2) Mentally break the run up.  45 minutes is a long time for a lot of people.  But 10 minutes isn't.  Your goal should be to reach your 10 minute mark.  Once you've done that, give yourself another 10 minute goal.  When you've hit 2 goals, you've not only warmed up but you're feeling like something has been accomplished here. So what's another 10 minutes?  

3) You can't be fit and starve yourself.  Have a small, easy to digest high protein meal/snack with a high quality carb.  Fruit is my ultimate go to carb.  A great option would be to combine fruit with a whey protein smoothie, cottage cheese, greek yogurt or  egg/egg whites.  Have another serving ready to consume after your workout as well.  Pre and post workout fuelings are extremely crucial to your success.  

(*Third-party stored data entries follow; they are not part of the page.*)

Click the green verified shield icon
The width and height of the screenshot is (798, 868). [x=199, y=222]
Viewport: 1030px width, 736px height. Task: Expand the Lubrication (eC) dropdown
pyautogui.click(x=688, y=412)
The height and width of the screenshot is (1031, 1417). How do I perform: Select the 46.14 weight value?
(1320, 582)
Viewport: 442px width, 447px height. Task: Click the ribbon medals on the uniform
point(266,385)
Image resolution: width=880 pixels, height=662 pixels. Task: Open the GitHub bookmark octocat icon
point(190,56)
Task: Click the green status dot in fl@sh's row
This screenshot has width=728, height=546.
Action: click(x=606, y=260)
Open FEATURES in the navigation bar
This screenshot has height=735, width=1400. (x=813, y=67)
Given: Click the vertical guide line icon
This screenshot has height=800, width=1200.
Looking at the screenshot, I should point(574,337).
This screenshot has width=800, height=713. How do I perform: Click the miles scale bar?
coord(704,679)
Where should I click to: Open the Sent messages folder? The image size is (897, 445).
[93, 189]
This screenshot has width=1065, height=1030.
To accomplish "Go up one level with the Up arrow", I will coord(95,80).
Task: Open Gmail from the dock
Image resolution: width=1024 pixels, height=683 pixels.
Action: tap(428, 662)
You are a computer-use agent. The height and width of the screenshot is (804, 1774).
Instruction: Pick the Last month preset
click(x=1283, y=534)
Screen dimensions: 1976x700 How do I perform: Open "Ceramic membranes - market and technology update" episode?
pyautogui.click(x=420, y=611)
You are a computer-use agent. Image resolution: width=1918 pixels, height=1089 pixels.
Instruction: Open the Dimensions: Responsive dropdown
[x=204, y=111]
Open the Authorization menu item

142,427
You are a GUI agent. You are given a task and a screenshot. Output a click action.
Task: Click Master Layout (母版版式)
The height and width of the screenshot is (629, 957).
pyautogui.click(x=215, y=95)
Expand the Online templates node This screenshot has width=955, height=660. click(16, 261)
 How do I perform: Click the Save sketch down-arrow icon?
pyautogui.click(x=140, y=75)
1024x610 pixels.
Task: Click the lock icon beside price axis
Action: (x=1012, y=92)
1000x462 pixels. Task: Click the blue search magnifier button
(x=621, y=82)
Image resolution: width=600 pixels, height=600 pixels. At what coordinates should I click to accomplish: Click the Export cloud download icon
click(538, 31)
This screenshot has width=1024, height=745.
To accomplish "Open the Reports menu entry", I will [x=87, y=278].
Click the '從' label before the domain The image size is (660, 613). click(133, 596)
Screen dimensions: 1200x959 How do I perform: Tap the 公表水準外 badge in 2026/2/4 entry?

4) Welcome to the wonderful world of endorphins.  There is nothing like feeling like you're one bad super running machine!  I was pretty pumped towards the end and afterwards.  Wiped down, hydrated, then wrapped up with 15 minutes of an intense chest workout.  Nothing complicated.  (You can see the workout here.)  Pick a challenging weight. If you can easily do 20, you should increase the weight.  The great thing about focusing is quality.  You're just doing 3 chest exercises, so this allows you to really spend time doing it right.  Slow down your movements. Control both the push and pull motions. 

You DON'T have to devote hours a day to working out to get results!  Focus.  Push yourself.  Make it count and LEAVE NOTHING IN YOUR TANK!